If you’ve ever worked a minimum wage job, you can probably relate to the pressure of constantly having to be busy and productive, in spite of, well, earning very little per hour. This unfortunate dynamic is also true for many roles that are technically higher than minimum wage but are still dramatically underpaid, including many essential workers. While industries, of course, vary, a number of higher-paid jobs tend to provide employees with autonomy over their commitments, managing their own workloads, and even taking time off through longer lunch periods or flexed schedules. If you’re stocking shelves or serving food, however, you’re probably not even getting paid during your lunch break. It’s no surprise, then, that burnout is so real.
Why is this dichotomy relevant to keep in mind right now? Thanks to a January 2021 working study, as first covered by NPR, we’re reminded that poverty really does affect workers’ productivity—and, as might be obvious but is finally being proven in real life, that giving low-income folks money actually helps workers be more productive, which in turn benefits employers. Let’s look into the details of the study below.
Here’s how the study worked. About 400 factory employees in Odisha, India, worked making disposable plates, in addition to other seasonal and gig jobs. In this experiment, a randomly selected group of workers received a large chunk of their pay early in their work schedule, as opposed to receiving all of it at the end. From there, study researchers tracked how workers performed at the factory, with the comparison being between who got paid early and who didn’t.
They noticed a few key differences. First, workers who received monetary compensation earlier made just over 6% more plates per hour. Second, these plates were also less likely to have errors, which researchers understand as employees being more attentive while working.
In short: When you have money, you can pay off your debts, bills, and necessities. This frees up mental space and gives you room for… just about anything else, including actually doing your job correctly and efficiently. According to these findings, giving people more money helps workers and helps employers.

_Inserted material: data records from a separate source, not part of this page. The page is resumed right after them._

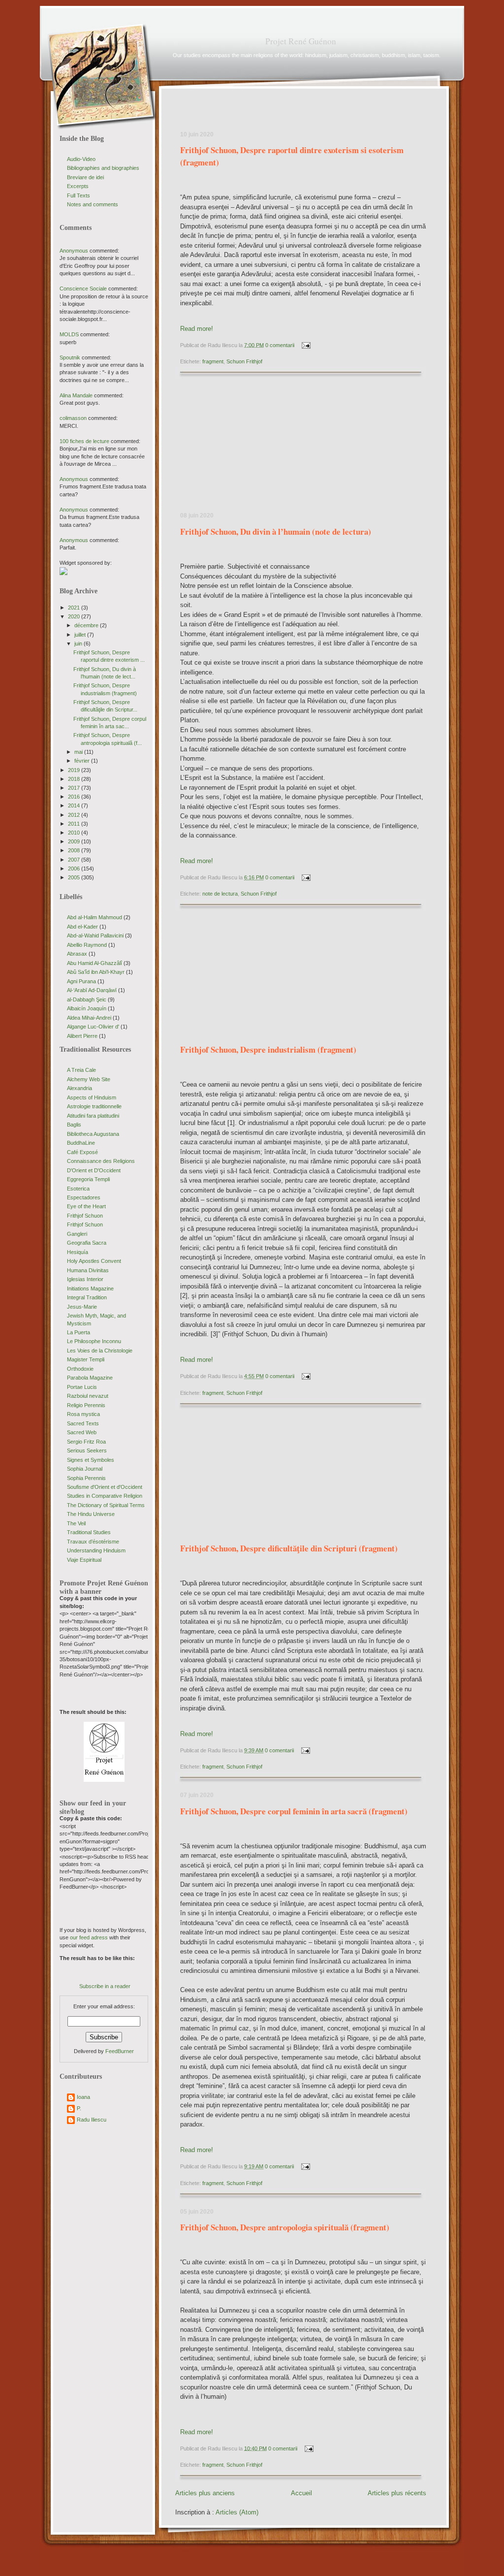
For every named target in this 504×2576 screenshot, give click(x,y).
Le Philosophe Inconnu (94, 1341)
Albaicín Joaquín (86, 1008)
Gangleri (77, 1234)
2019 (74, 770)
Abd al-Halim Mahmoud (94, 917)
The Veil (76, 1523)
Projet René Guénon (300, 41)
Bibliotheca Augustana (93, 1134)
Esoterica (78, 1188)
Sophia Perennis (86, 1478)
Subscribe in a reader (104, 1986)
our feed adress (89, 1937)
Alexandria (79, 1088)
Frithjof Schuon (85, 1216)
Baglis (74, 1124)
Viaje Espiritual (84, 1560)
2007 (74, 860)
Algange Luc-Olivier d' (93, 1027)
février (82, 761)
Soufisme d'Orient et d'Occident (104, 1487)
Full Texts (78, 195)
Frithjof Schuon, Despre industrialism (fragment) (268, 1049)
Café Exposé (82, 1152)
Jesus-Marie (82, 1307)
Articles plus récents (397, 2493)
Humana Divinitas (88, 1270)
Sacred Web (81, 1432)
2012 (74, 815)
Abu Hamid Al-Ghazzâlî (94, 963)
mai (79, 752)
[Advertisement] (249, 446)
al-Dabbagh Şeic (86, 999)
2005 (74, 877)
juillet (80, 635)
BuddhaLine (81, 1143)
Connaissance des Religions (101, 1161)
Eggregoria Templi (88, 1179)
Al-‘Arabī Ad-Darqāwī (92, 990)
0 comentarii (279, 345)
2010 (74, 833)
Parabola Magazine (90, 1378)
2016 (74, 797)
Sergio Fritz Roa (86, 1442)
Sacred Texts (83, 1423)
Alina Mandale (76, 395)
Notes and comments (92, 204)
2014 (74, 805)
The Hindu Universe (91, 1514)
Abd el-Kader (82, 927)
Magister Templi (85, 1359)
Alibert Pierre (82, 1036)
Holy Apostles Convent (94, 1261)
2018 (74, 779)
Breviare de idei (85, 177)
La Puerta (78, 1332)
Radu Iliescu (91, 2120)
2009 (74, 841)
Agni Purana (81, 981)
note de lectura (220, 894)
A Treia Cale (81, 1070)
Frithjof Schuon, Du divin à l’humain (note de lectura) (275, 531)
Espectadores (83, 1197)
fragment (212, 361)
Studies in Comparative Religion (104, 1496)
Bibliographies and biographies (103, 168)
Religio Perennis (86, 1405)
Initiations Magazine (90, 1288)
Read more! (196, 328)
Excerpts (78, 186)
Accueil (301, 2493)
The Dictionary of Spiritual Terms (106, 1505)
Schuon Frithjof (244, 361)
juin (79, 643)
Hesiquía (77, 1252)
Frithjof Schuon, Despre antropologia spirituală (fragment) (284, 2227)
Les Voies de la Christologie (99, 1350)
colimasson (73, 418)
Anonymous (74, 251)
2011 (74, 824)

In the big picture, these findings make sense. From the beginning, low-wage workers are worked to the bone. Some low-income workers do not receive health insurance or other benefits, like paid vacation time, because they are conveniently (for the company’s sake) kept as part-time employees. Some employees, like restaurant servers, don’t even make the minimum wage, and instead, rely on tips to make ends meet. Some low-wage workers are forced to juggle multiple jobs. What is all of this? Stressful. What can reduce stress? Having more money—and more peace of mind.
Poverty is exhausting. As we know in general, stress can negatively impact concentration, mood, focus, and anxiety. We also know there are links between being low-income and the likelihood of living with depression and anxiety. It’s no surprise, then, that when people have more money they feel relief in having more control and autonomy, and thus have more focus and more productivity on the tasks at hand. Raising the minimum wage, or even working on bigger picture changes, like universal basic income programs, could make an enormous impact on low-income workers’ mental health. And if there’s something we all deserve, it’s peace of mind.